(DOCUMENT PASSAGE)

IBM wants to help developers and data scientists answer important COVID-19 questions. The company’s Center for Open-Source and AI Technologies (CODAIT) has announced COVID notebooks, a toolkit that enables users to make actionable plans based on the data.
“A near-constant flow of data from research studies, news outlets, social media, and health organizations make the task of analyzing data into useful action nearly impossible. Developers and data scientists need answers to their questions about data sources, tools, and how to draw meaningful and statistically valid conclusions from the ever-changing data,” Fred Reiss, chief architect at IBM’s CODAIT, wrote in a blog post.
The project handles some mundane tasks such as obtaining authoritative data about the outbreak, cleaning up serious data-quality problems, collating data, and building a set of example reports and graphs. “Taking care of these tasks frees developers and data scientists to focus on advanced analysis and modeling tasks instead of worrying about things like data formats and data cleaning. Our repository uses developer-friendly Jupyter notebooks to cover each of these initial data analysis steps,” Reiss wrote.
According to IBM, it’s extremely challenging for data scientists and developers to answer important questions such as what regions are the most affected or what can we tell from the patterns because the data is changing daily. The toolkit enables users to update data and notebooks frequently with Elyra Notebook Pipelines VIsual Editor and KubeFlow Pipelines. The project will also include authoritative data sources from the COVID-19 Data Repository by the Center for Systems Science and Engineering (CSSE) at Johns Hopkins University, the New York Times Coronavirus (Covid-19) Data in the United States repository, European Centre for Disease Prevention and Control’s data on the geographic distribution of COVID-19 cases worldwide, and more. Additionally, the notebooks within the repository are Jupyter notebooks, and the company uses common Python data libraries such as Pandas, Numpy, Matplotlib, seaborn and scipy.optimize.

(End DOCUMENT PASSAGE)

#### [WHAT YOU WILL DO]
Reproduce the full article above about IBM's COVID notebooks word for word.

(DATA BLOCK)

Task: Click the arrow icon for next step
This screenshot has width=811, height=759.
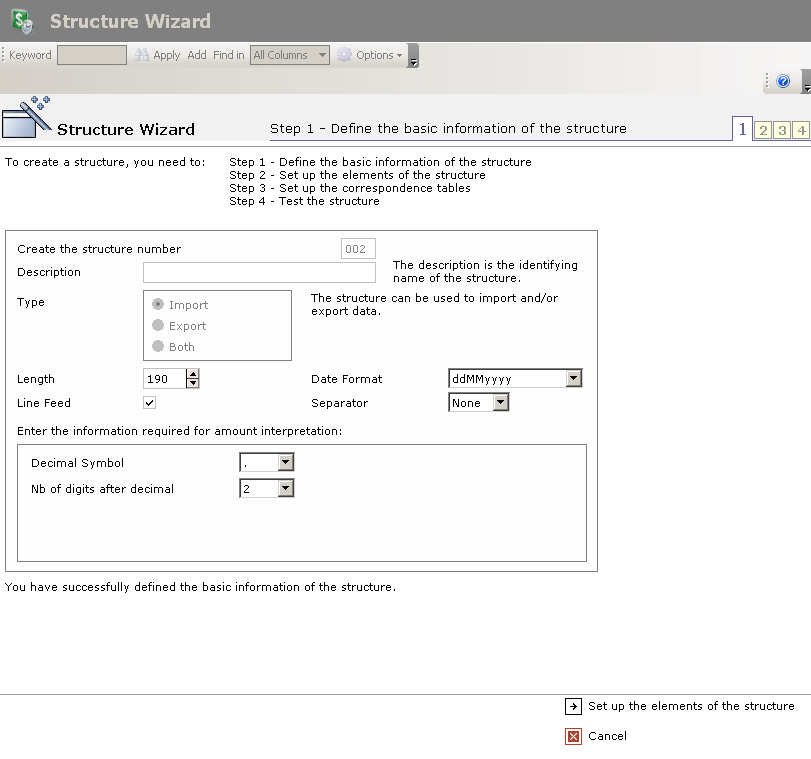Action: tap(573, 706)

(End DATA BLOCK)

#### [OUTPUT BELOW]
IBM wants to help developers and data scientists answer important COVID-19 questions. The company’s Center for Open-Source and AI Technologies (CODAIT) has announced COVID notebooks, a toolkit that enables users to make actionable plans based on the data.
“A near-constant flow of data from research studies, news outlets, social media, and health organizations make the task of analyzing data into useful action nearly impossible. Developers and data scientists need answers to their questions about data sources, tools, and how to draw meaningful and statistically valid conclusions from the ever-changing data,” Fred Reiss, chief architect at IBM’s CODAIT, wrote in a blog post.
The project handles some mundane tasks such as obtaining authoritative data about the outbreak, cleaning up serious data-quality problems, collating data, and building a set of example reports and graphs. “Taking care of these tasks frees developers and data scientists to focus on advanced analysis and modeling tasks instead of worrying about things like data formats and data cleaning. Our repository uses developer-friendly Jupyter notebooks to cover each of these initial data analysis steps,” Reiss wrote.
According to IBM, it’s extremely challenging for data scientists and developers to answer important questions such as what regions are the most affected or what can we tell from the patterns because the data is changing daily. The toolkit enables users to update data and notebooks frequently with Elyra Notebook Pipelines VIsual Editor and KubeFlow Pipelines. The project will also include authoritative data sources from the COVID-19 Data Repository by the Center for Systems Science and Engineering (CSSE) at Johns Hopkins University, the New York Times Coronavirus (Covid-19) Data in the United States repository, European Centre for Disease Prevention and Control’s data on the geographic distribution of COVID-19 cases worldwide, and more. Additionally, the notebooks within the repository are Jupyter notebooks, and the company uses common Python data libraries such as Pandas, Numpy, Matplotlib, seaborn and scipy.optimize.